2

I am working with a data with 900,000 observations. There is a categorical variable x with 966 unique value that needs to be used as fixed effects. I am including fixed effects using factor(x) in the regression. It gives me an error like this

Error: cannot allocate vector of size 6.9 Gb

How to fix this error? or do I need to do something different in the regression for fixed effects?

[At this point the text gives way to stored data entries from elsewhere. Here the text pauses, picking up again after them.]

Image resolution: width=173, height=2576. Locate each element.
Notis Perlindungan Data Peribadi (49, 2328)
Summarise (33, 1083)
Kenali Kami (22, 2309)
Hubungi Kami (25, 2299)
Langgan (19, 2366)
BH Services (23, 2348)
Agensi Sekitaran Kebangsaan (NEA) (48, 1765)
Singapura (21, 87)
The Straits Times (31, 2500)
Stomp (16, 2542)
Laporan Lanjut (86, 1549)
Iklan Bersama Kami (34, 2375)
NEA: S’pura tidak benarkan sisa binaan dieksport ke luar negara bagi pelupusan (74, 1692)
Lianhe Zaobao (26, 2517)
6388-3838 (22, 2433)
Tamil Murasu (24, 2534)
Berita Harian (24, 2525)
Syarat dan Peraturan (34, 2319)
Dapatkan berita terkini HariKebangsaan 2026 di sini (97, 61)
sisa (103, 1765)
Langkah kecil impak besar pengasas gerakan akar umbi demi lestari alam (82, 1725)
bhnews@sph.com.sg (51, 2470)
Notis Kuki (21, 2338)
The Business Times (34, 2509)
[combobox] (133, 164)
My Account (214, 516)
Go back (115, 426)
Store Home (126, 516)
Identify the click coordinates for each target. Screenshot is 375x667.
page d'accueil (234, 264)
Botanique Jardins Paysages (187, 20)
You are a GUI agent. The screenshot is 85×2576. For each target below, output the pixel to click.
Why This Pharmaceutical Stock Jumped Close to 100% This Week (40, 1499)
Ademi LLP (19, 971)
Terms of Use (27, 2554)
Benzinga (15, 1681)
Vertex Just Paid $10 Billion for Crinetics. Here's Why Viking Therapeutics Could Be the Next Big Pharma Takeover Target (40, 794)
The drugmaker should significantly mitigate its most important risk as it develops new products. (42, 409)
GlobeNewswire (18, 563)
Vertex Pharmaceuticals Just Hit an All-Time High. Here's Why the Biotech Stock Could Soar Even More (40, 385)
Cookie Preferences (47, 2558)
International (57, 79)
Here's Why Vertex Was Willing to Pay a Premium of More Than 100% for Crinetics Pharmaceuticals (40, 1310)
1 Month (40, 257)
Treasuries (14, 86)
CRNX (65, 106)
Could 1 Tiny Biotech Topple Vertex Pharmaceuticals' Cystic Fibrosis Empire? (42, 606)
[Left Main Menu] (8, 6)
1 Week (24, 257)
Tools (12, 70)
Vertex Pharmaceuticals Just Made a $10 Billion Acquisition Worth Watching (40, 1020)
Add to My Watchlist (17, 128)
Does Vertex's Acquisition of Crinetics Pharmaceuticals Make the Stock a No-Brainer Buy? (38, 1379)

Then, how do I run a regression like this:

rlm(y~x+ factor(fe), data=pd)
Ben Bolker
  • 211,554
  • 25
  • 370
  • 453
D_B
  • 131
  • 5

1 Answers1

1

The set of dummy variables constructed from a factor has very low information content. For example, considering only the columns of your model matrix corresponding to your 966-level categorical predictor, each row contains exactly one 1 and 965 zeros.

Thus you can generally save a lot of memory by constructing a sparse model matrix using Matrix::sparse.model.matrix() (or MatrixModels::model.Matrix(*, sparse=TRUE) as suggested by the sparse.model.matrix documentation). However, to use this it's necessary for whatever regression machinery you're using to accept a model matrix + response vector rather than requiring a formula (for example, to do linear regression you would need sparse.model.matrix + lm.fit rather than being able to use lm).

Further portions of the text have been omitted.